The response must consist of all the entries, duplicated without alteration.

**SOURCE DATA:**
◇ ◇ ◇ ◇ ◇ ◇ ◇

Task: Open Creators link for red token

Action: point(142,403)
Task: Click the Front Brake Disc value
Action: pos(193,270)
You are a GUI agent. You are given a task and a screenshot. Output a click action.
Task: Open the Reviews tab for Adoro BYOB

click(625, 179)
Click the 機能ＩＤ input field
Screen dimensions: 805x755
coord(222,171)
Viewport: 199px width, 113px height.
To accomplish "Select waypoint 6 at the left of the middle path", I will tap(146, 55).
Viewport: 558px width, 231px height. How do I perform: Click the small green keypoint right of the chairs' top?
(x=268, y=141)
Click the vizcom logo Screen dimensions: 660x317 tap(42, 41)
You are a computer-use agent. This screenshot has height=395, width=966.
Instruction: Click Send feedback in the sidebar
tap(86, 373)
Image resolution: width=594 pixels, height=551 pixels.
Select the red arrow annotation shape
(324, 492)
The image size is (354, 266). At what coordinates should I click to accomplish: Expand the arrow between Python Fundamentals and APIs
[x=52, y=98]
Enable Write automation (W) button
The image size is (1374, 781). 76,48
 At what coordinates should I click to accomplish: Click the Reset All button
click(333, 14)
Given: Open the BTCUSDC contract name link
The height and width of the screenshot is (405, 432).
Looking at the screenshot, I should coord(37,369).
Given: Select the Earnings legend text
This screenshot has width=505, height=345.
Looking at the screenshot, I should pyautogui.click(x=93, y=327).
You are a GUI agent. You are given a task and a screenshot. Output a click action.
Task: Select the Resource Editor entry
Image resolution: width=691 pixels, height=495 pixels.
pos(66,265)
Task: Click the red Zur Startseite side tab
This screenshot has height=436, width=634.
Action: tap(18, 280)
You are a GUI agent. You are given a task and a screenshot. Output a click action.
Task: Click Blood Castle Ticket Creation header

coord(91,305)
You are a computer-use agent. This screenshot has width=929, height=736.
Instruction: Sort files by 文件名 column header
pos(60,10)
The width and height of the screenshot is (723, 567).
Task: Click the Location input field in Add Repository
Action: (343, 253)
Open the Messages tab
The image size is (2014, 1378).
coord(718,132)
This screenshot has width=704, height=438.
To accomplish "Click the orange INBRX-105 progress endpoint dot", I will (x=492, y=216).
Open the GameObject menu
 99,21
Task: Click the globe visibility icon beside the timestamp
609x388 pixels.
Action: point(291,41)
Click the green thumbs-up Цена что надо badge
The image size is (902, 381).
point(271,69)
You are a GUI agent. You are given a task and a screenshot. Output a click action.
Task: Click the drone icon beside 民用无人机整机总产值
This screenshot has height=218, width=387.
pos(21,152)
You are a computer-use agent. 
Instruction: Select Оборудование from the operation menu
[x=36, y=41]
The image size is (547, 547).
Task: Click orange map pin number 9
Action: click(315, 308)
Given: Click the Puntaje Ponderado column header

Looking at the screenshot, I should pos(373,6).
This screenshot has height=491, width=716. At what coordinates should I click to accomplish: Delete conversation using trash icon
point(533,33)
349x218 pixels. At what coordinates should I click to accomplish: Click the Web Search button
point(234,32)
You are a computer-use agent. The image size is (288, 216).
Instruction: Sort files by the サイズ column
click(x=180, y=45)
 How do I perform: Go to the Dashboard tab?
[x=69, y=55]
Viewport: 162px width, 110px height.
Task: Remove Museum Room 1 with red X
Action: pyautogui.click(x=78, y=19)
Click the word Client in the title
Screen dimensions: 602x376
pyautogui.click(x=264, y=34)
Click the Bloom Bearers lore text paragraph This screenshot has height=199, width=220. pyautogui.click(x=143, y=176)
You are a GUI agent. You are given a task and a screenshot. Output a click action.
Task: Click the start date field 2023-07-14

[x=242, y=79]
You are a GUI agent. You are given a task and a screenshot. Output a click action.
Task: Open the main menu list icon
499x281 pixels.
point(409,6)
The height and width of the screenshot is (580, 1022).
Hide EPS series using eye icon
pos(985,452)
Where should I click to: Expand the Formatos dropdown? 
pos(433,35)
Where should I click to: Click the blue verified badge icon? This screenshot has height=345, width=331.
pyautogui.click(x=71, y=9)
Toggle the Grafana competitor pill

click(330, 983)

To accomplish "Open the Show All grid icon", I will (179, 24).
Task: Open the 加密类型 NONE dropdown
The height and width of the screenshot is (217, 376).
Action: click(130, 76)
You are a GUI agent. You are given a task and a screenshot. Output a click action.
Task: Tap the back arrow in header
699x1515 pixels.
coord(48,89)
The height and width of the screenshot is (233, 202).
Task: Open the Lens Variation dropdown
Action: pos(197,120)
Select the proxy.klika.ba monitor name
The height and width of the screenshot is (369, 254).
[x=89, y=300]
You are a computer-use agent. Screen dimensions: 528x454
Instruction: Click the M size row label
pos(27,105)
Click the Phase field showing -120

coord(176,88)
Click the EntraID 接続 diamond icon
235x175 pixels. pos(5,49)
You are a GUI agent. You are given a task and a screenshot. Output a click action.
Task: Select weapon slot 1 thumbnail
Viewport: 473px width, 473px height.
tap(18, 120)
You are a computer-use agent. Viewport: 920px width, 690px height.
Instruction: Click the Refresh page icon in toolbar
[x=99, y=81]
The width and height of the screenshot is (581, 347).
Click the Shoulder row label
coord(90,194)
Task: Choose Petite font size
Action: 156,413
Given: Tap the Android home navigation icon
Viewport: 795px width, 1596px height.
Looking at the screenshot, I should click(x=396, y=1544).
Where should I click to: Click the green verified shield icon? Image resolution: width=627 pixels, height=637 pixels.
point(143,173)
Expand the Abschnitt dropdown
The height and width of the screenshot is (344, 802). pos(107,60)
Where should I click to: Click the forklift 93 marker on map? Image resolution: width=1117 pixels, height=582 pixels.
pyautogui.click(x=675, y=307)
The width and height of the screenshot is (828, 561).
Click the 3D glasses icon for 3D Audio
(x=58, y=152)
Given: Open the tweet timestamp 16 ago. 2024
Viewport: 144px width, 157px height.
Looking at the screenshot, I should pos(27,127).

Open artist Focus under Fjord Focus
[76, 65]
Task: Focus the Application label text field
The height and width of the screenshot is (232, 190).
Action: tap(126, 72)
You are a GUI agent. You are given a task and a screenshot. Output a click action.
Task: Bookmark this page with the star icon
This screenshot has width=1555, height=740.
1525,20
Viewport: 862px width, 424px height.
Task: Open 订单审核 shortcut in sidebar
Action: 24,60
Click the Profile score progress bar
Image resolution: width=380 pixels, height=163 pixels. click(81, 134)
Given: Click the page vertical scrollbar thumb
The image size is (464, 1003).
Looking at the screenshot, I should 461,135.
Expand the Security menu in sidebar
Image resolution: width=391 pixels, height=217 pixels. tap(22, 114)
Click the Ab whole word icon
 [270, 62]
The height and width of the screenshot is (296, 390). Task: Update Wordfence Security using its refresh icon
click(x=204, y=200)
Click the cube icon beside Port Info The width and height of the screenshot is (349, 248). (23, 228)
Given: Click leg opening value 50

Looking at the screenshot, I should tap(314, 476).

◇ ◇ ◇ ◇ ◇ ◇ ◇

**TASK OUTPUT:**
Task: Open Creators link for red token

Action: point(142,403)
Task: Click the Front Brake Disc value
Action: pos(193,270)
You are a GUI agent. You are given a task and a screenshot. Output a click action.
Task: Open the Reviews tab for Adoro BYOB

click(625, 179)
Click the 機能ＩＤ input field
Screen dimensions: 805x755
coord(222,171)
Viewport: 199px width, 113px height.
To accomplish "Select waypoint 6 at the left of the middle path", I will tap(146, 55).
Viewport: 558px width, 231px height. How do I perform: Click the small green keypoint right of the chairs' top?
(x=268, y=141)
Click the vizcom logo Screen dimensions: 660x317 tap(42, 41)
You are a computer-use agent. This screenshot has height=395, width=966.
Instruction: Click Send feedback in the sidebar
tap(86, 373)
Image resolution: width=594 pixels, height=551 pixels.
Select the red arrow annotation shape
(324, 492)
The image size is (354, 266). At what coordinates should I click to accomplish: Expand the arrow between Python Fundamentals and APIs
[x=52, y=98]
Enable Write automation (W) button
The image size is (1374, 781). 76,48
 At what coordinates should I click to accomplish: Click the Reset All button
click(333, 14)
Given: Open the BTCUSDC contract name link
The height and width of the screenshot is (405, 432).
Looking at the screenshot, I should coord(37,369).
Given: Select the Earnings legend text
This screenshot has width=505, height=345.
Looking at the screenshot, I should pyautogui.click(x=93, y=327).
You are a GUI agent. You are given a task and a screenshot. Output a click action.
Task: Select the Resource Editor entry
Image resolution: width=691 pixels, height=495 pixels.
pos(66,265)
Task: Click the red Zur Startseite side tab
This screenshot has height=436, width=634.
Action: tap(18, 280)
You are a GUI agent. You are given a task and a screenshot. Output a click action.
Task: Click Blood Castle Ticket Creation header

coord(91,305)
You are a computer-use agent. This screenshot has width=929, height=736.
Instruction: Sort files by 文件名 column header
pos(60,10)
The width and height of the screenshot is (723, 567).
Task: Click the Location input field in Add Repository
Action: (343, 253)
Open the Messages tab
The image size is (2014, 1378).
coord(718,132)
This screenshot has width=704, height=438.
To accomplish "Click the orange INBRX-105 progress endpoint dot", I will (x=492, y=216).
Open the GameObject menu
 99,21
Task: Click the globe visibility icon beside the timestamp
609x388 pixels.
Action: point(291,41)
Click the green thumbs-up Цена что надо badge
The image size is (902, 381).
point(271,69)
You are a GUI agent. You are given a task and a screenshot. Output a click action.
Task: Click the drone icon beside 民用无人机整机总产值
This screenshot has height=218, width=387.
pos(21,152)
You are a computer-use agent. 
Instruction: Select Оборудование from the operation menu
[x=36, y=41]
The image size is (547, 547).
Task: Click orange map pin number 9
Action: click(315, 308)
Given: Click the Puntaje Ponderado column header

Looking at the screenshot, I should pos(373,6).
This screenshot has height=491, width=716. At what coordinates should I click to accomplish: Delete conversation using trash icon
point(533,33)
349x218 pixels. At what coordinates should I click to accomplish: Click the Web Search button
point(234,32)
You are a computer-use agent. The image size is (288, 216).
Instruction: Sort files by the サイズ column
click(x=180, y=45)
 How do I perform: Go to the Dashboard tab?
[x=69, y=55]
Viewport: 162px width, 110px height.
Task: Remove Museum Room 1 with red X
Action: pyautogui.click(x=78, y=19)
Click the word Client in the title
Screen dimensions: 602x376
pyautogui.click(x=264, y=34)
Click the Bloom Bearers lore text paragraph This screenshot has height=199, width=220. pyautogui.click(x=143, y=176)
You are a GUI agent. You are given a task and a screenshot. Output a click action.
Task: Click the start date field 2023-07-14

[x=242, y=79]
You are a GUI agent. You are given a task and a screenshot. Output a click action.
Task: Open the main menu list icon
499x281 pixels.
point(409,6)
The height and width of the screenshot is (580, 1022).
Hide EPS series using eye icon
pos(985,452)
Where should I click to: Expand the Formatos dropdown? 
pos(433,35)
Where should I click to: Click the blue verified badge icon? This screenshot has height=345, width=331.
pyautogui.click(x=71, y=9)
Toggle the Grafana competitor pill

click(330, 983)

To accomplish "Open the Show All grid icon", I will (179, 24).
Task: Open the 加密类型 NONE dropdown
The height and width of the screenshot is (217, 376).
Action: click(130, 76)
You are a GUI agent. You are given a task and a screenshot. Output a click action.
Task: Tap the back arrow in header
699x1515 pixels.
coord(48,89)
The height and width of the screenshot is (233, 202).
Task: Open the Lens Variation dropdown
Action: pos(197,120)
Select the proxy.klika.ba monitor name
The height and width of the screenshot is (369, 254).
[x=89, y=300]
You are a computer-use agent. Screen dimensions: 528x454
Instruction: Click the M size row label
pos(27,105)
Click the Phase field showing -120

coord(176,88)
Click the EntraID 接続 diamond icon
235x175 pixels. pos(5,49)
You are a GUI agent. You are given a task and a screenshot. Output a click action.
Task: Select weapon slot 1 thumbnail
Viewport: 473px width, 473px height.
tap(18, 120)
You are a computer-use agent. Viewport: 920px width, 690px height.
Instruction: Click the Refresh page icon in toolbar
[x=99, y=81]
The width and height of the screenshot is (581, 347).
Click the Shoulder row label
coord(90,194)
Task: Choose Petite font size
Action: 156,413
Given: Tap the Android home navigation icon
Viewport: 795px width, 1596px height.
Looking at the screenshot, I should click(x=396, y=1544).
Where should I click to: Click the green verified shield icon? Image resolution: width=627 pixels, height=637 pixels.
point(143,173)
Expand the Abschnitt dropdown
The height and width of the screenshot is (344, 802). pos(107,60)
Where should I click to: Click the forklift 93 marker on map? Image resolution: width=1117 pixels, height=582 pixels.
pyautogui.click(x=675, y=307)
The width and height of the screenshot is (828, 561).
Click the 3D glasses icon for 3D Audio
(x=58, y=152)
Given: Open the tweet timestamp 16 ago. 2024
Viewport: 144px width, 157px height.
Looking at the screenshot, I should pos(27,127).

Open artist Focus under Fjord Focus
[76, 65]
Task: Focus the Application label text field
The height and width of the screenshot is (232, 190).
Action: tap(126, 72)
You are a GUI agent. You are given a task and a screenshot. Output a click action.
Task: Bookmark this page with the star icon
This screenshot has width=1555, height=740.
1525,20
Viewport: 862px width, 424px height.
Task: Open 订单审核 shortcut in sidebar
Action: 24,60
Click the Profile score progress bar
Image resolution: width=380 pixels, height=163 pixels. click(81, 134)
Given: Click the page vertical scrollbar thumb
The image size is (464, 1003).
Looking at the screenshot, I should 461,135.
Expand the Security menu in sidebar
Image resolution: width=391 pixels, height=217 pixels. tap(22, 114)
Click the Ab whole word icon
 [270, 62]
The height and width of the screenshot is (296, 390). Task: Update Wordfence Security using its refresh icon
click(x=204, y=200)
Click the cube icon beside Port Info The width and height of the screenshot is (349, 248). (23, 228)
Given: Click leg opening value 50

Looking at the screenshot, I should tap(314, 476).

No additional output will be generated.